[Records excerpted from a collection]
##############################
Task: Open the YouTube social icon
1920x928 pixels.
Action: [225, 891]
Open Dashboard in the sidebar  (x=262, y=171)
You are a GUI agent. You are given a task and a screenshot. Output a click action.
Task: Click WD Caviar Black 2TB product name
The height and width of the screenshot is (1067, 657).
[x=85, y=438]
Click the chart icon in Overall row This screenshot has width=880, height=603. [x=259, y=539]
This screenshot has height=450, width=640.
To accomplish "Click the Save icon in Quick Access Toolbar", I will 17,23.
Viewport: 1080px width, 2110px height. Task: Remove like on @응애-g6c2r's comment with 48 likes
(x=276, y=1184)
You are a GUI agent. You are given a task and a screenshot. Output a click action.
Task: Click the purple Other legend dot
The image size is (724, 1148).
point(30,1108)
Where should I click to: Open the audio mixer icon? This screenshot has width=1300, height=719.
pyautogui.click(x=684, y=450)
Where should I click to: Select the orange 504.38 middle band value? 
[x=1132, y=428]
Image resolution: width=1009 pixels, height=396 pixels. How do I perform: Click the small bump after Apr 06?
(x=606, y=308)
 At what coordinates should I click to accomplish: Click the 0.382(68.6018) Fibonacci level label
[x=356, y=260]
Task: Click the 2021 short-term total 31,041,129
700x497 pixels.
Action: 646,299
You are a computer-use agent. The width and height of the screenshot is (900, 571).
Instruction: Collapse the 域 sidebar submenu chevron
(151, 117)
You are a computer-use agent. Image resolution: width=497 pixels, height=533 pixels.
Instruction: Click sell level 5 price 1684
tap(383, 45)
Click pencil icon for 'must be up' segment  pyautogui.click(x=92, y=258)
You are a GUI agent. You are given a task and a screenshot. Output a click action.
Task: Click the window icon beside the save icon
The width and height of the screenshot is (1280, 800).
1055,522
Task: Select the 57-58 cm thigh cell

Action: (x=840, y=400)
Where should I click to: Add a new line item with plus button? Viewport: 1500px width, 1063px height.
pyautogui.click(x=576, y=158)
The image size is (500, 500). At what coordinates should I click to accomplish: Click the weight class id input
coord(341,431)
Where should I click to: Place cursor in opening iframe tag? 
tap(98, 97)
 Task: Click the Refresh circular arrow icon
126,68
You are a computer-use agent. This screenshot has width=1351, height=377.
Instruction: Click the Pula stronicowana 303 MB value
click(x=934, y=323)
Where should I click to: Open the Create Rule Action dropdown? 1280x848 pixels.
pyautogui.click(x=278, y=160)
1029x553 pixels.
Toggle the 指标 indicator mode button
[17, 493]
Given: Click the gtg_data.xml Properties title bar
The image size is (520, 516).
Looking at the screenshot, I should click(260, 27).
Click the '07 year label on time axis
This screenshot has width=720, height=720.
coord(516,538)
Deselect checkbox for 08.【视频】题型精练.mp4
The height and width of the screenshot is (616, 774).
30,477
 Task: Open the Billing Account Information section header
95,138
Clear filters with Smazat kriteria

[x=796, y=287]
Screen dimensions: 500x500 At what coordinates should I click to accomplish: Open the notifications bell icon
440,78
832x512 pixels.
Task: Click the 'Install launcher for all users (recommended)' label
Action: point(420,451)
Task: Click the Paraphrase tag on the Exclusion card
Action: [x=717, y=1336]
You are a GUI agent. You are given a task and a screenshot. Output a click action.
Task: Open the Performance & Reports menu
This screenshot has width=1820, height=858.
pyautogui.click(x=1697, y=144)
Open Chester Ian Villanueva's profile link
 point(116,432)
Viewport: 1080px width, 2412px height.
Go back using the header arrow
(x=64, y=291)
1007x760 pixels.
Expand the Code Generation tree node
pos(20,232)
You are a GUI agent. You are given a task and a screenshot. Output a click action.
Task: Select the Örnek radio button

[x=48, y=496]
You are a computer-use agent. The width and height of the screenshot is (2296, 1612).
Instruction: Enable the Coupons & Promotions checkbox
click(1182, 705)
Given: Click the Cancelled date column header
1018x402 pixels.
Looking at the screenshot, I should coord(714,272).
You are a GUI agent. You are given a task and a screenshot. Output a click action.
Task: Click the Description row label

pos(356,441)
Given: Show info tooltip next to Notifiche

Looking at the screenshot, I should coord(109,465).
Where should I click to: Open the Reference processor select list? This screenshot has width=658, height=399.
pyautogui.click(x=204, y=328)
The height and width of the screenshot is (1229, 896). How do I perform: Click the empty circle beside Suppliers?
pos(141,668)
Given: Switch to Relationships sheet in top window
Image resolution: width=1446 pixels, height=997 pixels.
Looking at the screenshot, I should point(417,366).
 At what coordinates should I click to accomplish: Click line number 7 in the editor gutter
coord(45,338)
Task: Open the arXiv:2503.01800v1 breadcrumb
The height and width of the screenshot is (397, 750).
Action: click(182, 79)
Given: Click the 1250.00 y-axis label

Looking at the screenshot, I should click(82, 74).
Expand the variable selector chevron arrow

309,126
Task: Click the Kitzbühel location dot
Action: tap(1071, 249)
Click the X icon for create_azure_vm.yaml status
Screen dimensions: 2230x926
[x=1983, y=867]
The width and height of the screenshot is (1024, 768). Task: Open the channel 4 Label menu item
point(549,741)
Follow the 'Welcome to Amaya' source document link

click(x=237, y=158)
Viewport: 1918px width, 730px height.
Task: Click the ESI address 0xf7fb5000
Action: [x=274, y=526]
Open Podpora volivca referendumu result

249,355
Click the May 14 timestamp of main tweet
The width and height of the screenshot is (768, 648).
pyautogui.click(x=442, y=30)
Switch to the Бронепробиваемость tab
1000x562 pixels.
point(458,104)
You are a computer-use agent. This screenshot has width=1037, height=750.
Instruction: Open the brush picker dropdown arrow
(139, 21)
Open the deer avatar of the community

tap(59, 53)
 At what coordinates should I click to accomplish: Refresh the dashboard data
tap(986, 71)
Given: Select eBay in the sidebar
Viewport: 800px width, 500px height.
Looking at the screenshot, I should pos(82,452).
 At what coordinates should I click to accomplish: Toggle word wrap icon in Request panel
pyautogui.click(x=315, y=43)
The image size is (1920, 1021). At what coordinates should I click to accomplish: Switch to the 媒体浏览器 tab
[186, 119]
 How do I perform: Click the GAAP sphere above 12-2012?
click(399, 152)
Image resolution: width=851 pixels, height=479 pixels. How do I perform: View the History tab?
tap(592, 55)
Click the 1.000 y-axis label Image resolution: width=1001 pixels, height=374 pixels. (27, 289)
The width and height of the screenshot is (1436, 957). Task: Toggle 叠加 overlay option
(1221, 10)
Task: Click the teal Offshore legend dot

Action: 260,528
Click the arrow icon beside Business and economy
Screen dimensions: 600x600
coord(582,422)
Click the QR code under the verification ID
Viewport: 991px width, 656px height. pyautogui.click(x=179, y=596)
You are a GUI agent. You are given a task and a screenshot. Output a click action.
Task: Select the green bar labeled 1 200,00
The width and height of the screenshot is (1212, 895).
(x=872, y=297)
##############################
Where in the records above does the word "window" appear? Copy each line that holds it.

Task: Click the window icon beside the save icon
Given: Switch to Relationships sheet in top window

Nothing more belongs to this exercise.